Optimal embodiments of the present invention described above have been disclosed. Although specific terms have been used herein, they are used only for the purpose of describing the present invention in detail to those skilled in the art and are not intended to limit the scope of the present invention as defined in the claims or the claims.

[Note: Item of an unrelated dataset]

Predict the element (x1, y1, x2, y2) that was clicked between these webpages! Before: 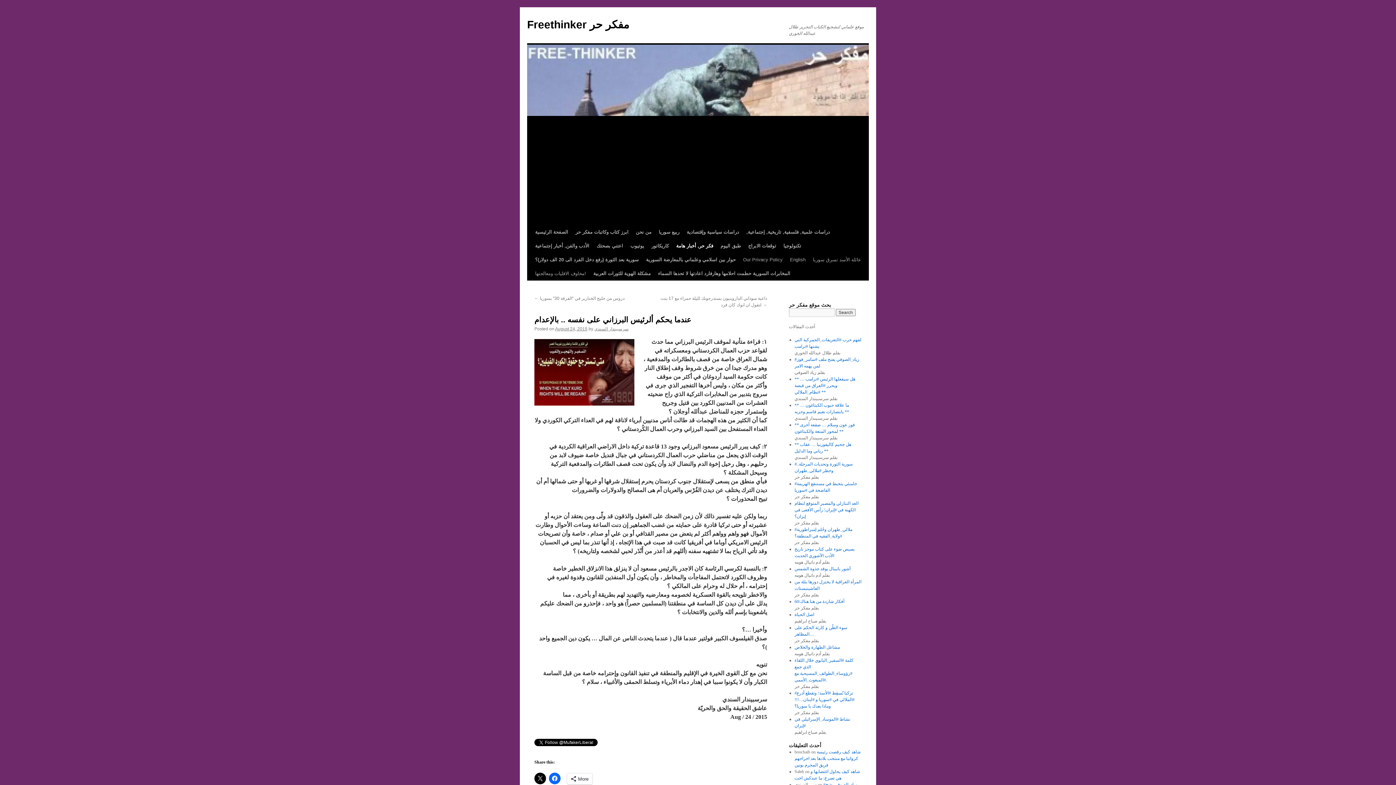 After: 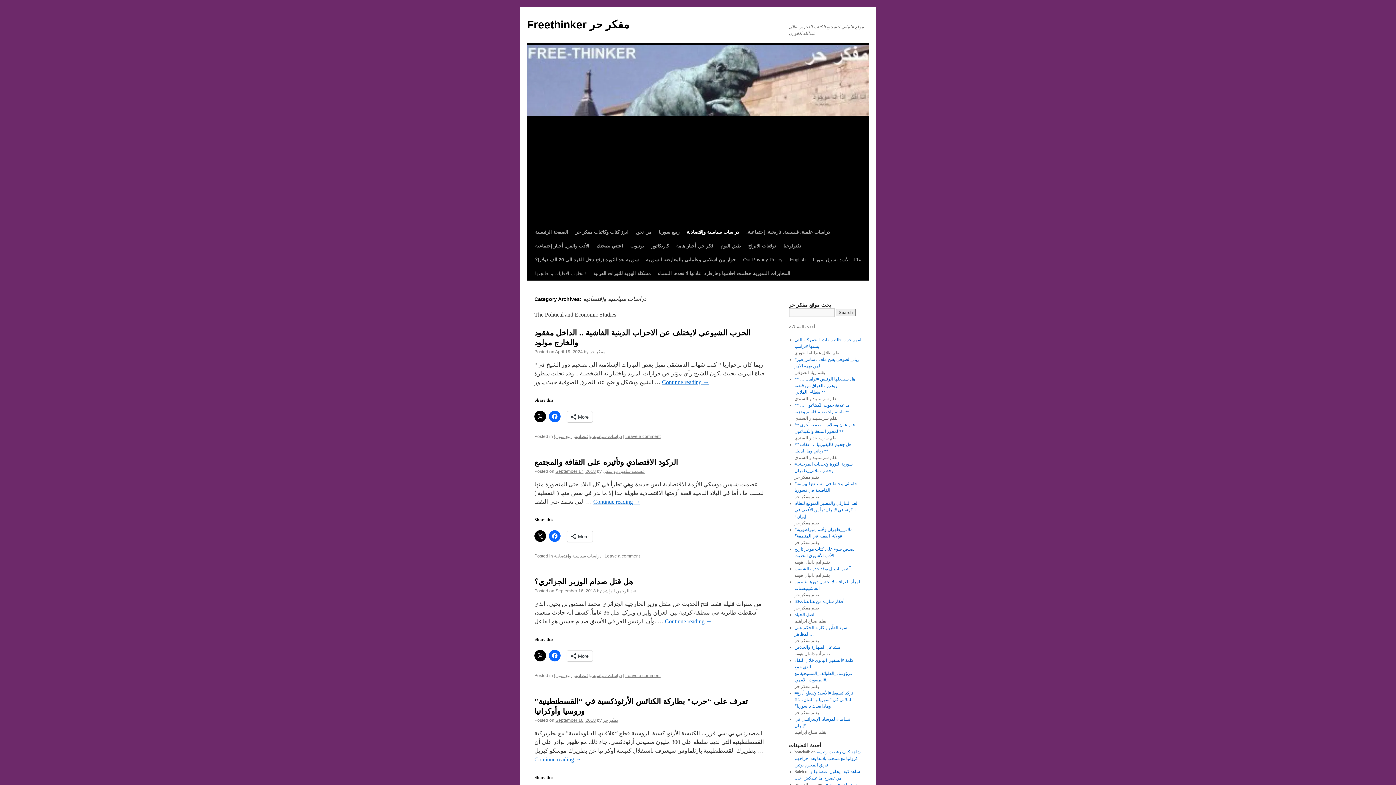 Action: label: دراسات سياسية وإقتصادية bbox: (683, 225, 742, 239)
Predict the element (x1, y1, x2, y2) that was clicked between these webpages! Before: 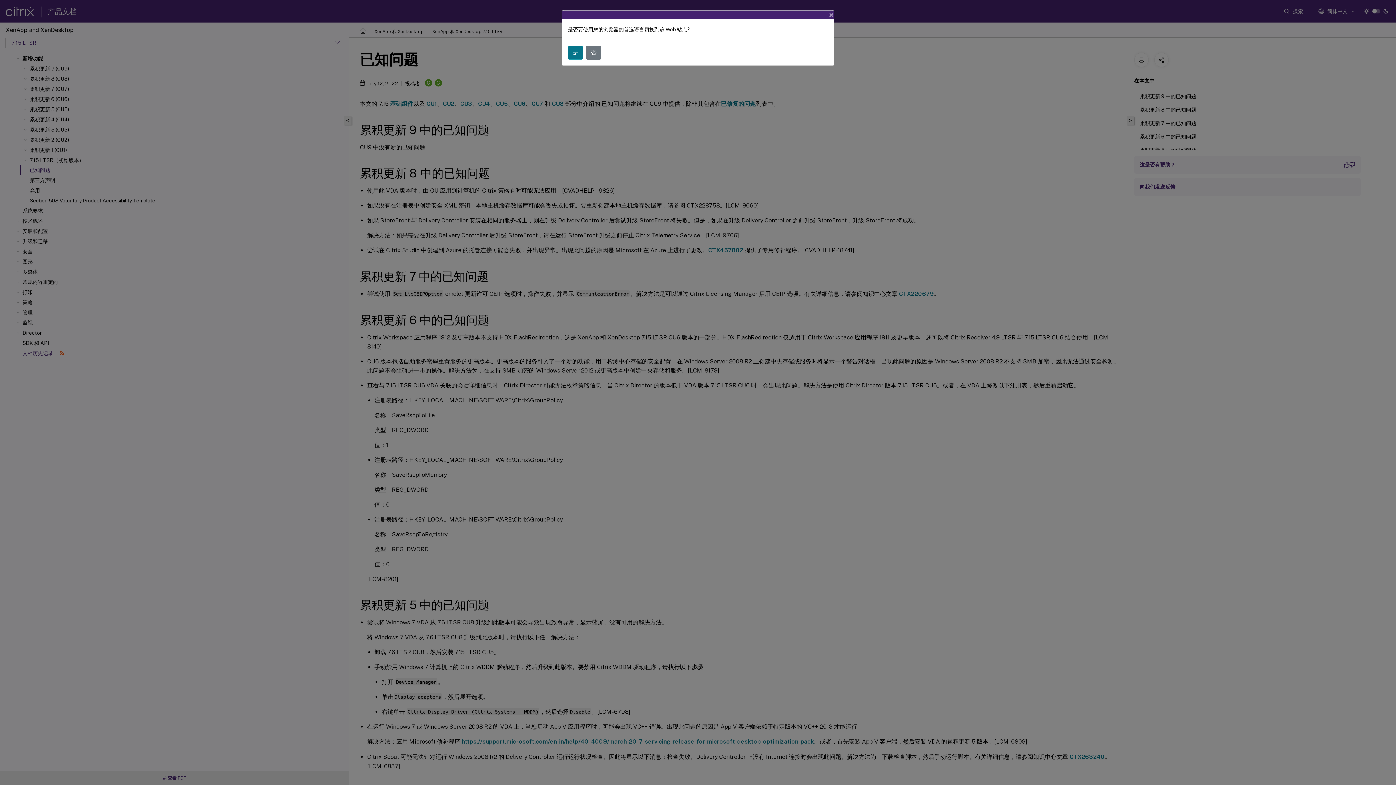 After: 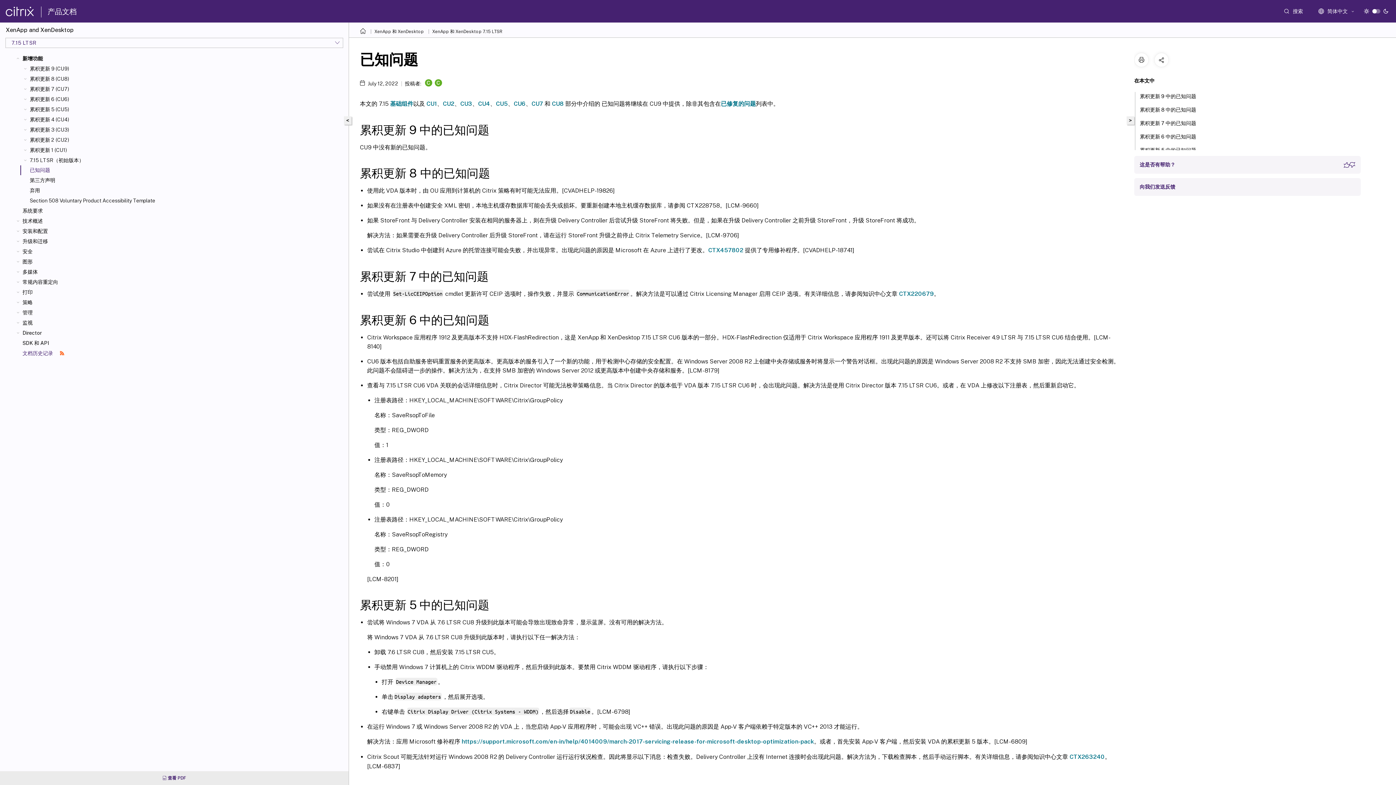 Action: label: Close bbox: (823, 4, 840, 25)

When used as a non-halogen flame retardant insulating material manufacturing composition using the nanotechnology according to the present invention as a flame retardant insulating material, in particular an insulating coating layer of the electric wire, compared to conventional products in terms of mechanical strength, such as tensile strength and elongation While maintaining, since it does not contain a halogen element, it is more environmentally friendly than conventional halogen-based products, in particular, has the advantage of ensuring flame retardancy suitable for the standard of high flame retardant VW-1.

Claims (7)

100 parts by weight of a polyolefin resin which is a base resin; 100 to 250 parts by weight of a metal hydroxide treated with nano boric acid having a size of 1.0 μm or less as an inorganic flame retardant; 1 to 50 parts by weight of nano clay having a size (1.0) or less of a compatibility enhancer of the base resin; As a flame retardant aid, a molybdenum-based compound selected from phosphated zinc oxide, ammonium octamolybdenum, an inorganic additive in which molybdenum complexes are added to the zinc base and magnesium oxide and silica are added to molybdenum of the zinc base, hydrotalcite and grind silica, 1 to 50 parts by weight of any one or two or more metal compounds selected from one or more silica-based compounds selected from prisipide silica and fused silica; And 0.5 to 5 parts by weight of antioxidant; composition for producing a non-halogen flame retardant insulating material using nanotechnology, characterized in that comprising a. The method of claim 1, The polyolefin resin constituting the base resin is a composition for producing a non-halogen flame retardant insulating material using nanotechnology, characterized in that the olefin polymer or ethylene copolymer. The method of claim 2, The ethylene copolymer is a composition for producing a non-halogen flame retardant insulating material using nanotechnology, characterized in that the vinyl acetate (VA) content of ethylene vinyl acetate (EVA) of 10 to 40%. The method of claim 1, Nanoboric acid used to surface-treat the inorganic hydroxide metal hydroxide is one or a mixture of two or more selected from orthoboric acid, metaboric acid and tetraboric acid, wherein the surface area of the nanoboric acid is 1 to 10 m 2 / g. A non-halogen flame retardant insulating material manufacturing composition using nanotechnology. The method of claim 1, The nano clay (clay) is a composition for producing a non-halogen flame retardant insulating material using nanotechnology, characterized in that the montmorillonite, hacktonite, vermiculite and saponite selected from a single or a mixture of two or more. delete The composition according to any one of claims 1 to 5, wherein the composition according to any one of claims 1 to 5 is used to manufacture a non-halogen flame retardant wire coating layer.